_SELECTED EXTRACT_
-- BEGIN --
You can look at what we use in our benchmarking tool https://github.com/timescale/tsbs (results described here https://blog.timescale.com/blog/timescaledb-vs-influxdb-for-...).

Pretty much it's a table with time, value, tags_id. Where the tags table is id, jsonb

R0b0t1 · on July 21, 2020

>The project you cite is super-optimized for the Prometheus use-case and data model.

That may be true, but: Instead of figuring out how to meet the user's needs you're going to say the user is wrong?

NicoJuicy · on July 21, 2020

That's not what he said and is kinda rude to be honest.

What I consider to be said is that they optimize for extendability ( not just one use-case) and that those 2000 lines do a lot of things.

Including replicating optimizations that are are not easy to achieve out of the box in their and other solutions. But they mostly found a way ;)

R0b0t1 · on July 23, 2020

It's about as rude as telling someone their criticism is misplaced in that way. You've added more words to why you believe that, but that doesn't change the original sentiment.

You can say you don't want to support that usecase but someone inquired about whether you would. You said no, they're wrong to compare the two. Sounds a lot like "you're holding it wrong."

gen220 · on July 21, 2020

(Not affiliated with TimescaleDB, just trying to understand your critique)

TimescaleDB is a Postgres extension, which means they have to play PG's rules, which rather implies a complicated mesh of functions, views, and "internal-use-only" tables.
-- END --
_JOBS_
**A)** Summarize the forum thread about TimescaleDB in three sentences.
**B)** From the forum thread about TimescaleDB, quote the passage that begins at the words "Pretty much it's" and ends after the words "to be honest.".

_STORED RECORDS_
-- BEGIN --
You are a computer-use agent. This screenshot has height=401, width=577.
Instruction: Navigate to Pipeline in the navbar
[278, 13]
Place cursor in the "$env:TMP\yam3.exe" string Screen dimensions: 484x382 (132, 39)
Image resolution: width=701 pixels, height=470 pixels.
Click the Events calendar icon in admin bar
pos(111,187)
-- END --
-- BEGIN --
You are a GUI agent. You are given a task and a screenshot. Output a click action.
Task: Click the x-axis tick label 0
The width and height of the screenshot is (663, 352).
-- END --
-- BEGIN --
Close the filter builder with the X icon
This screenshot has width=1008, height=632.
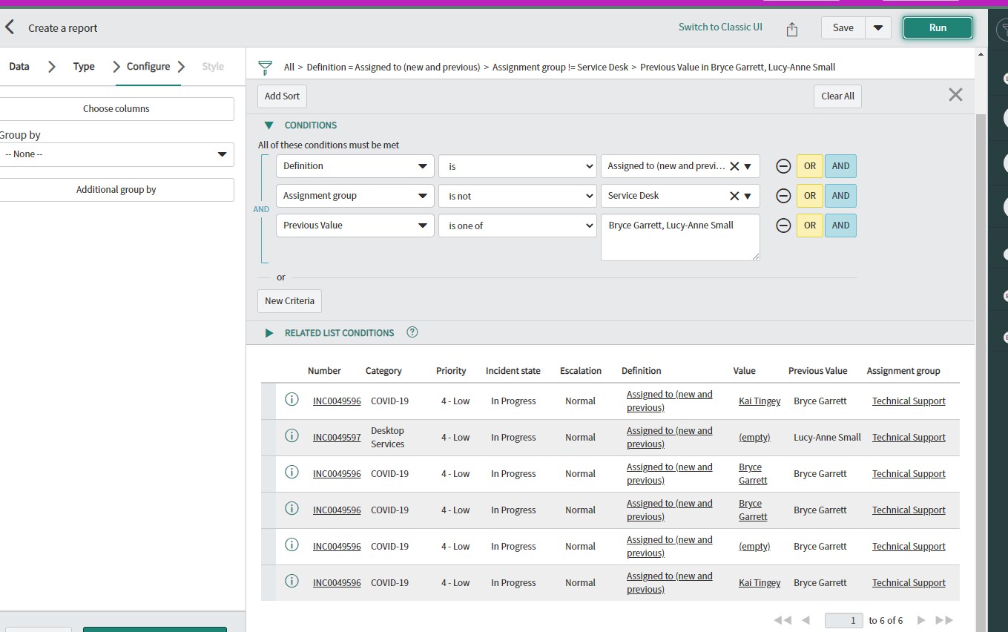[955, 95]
-- END --
_SOLUTIONS BY TASK_
**A)** A commenter points to a benchmarking tool whose schema is a table of time, value and tags_id, with a tags table of id and jsonb. Others argue over whether calling another project super-optimized for the Prometheus use case and data model amounts to telling the user they are wrong. One commenter notes that TimescaleDB is a Postgres extension, so it must play by PG's rules, which implies a complicated mesh of functions, views and internal-use-only tables.

**B)**
Pretty much it's a table with time, value, tags_id. Where the tags table is id, jsonb

R0b0t1 · on July 21, 2020

>The project you cite is super-optimized for the Prometheus use-case and data model.

That may be true, but: Instead of figuring out how to meet the user's needs you're going to say the user is wrong?

NicoJuicy · on July 21, 2020

That's not what he said and is kinda rude to be honest.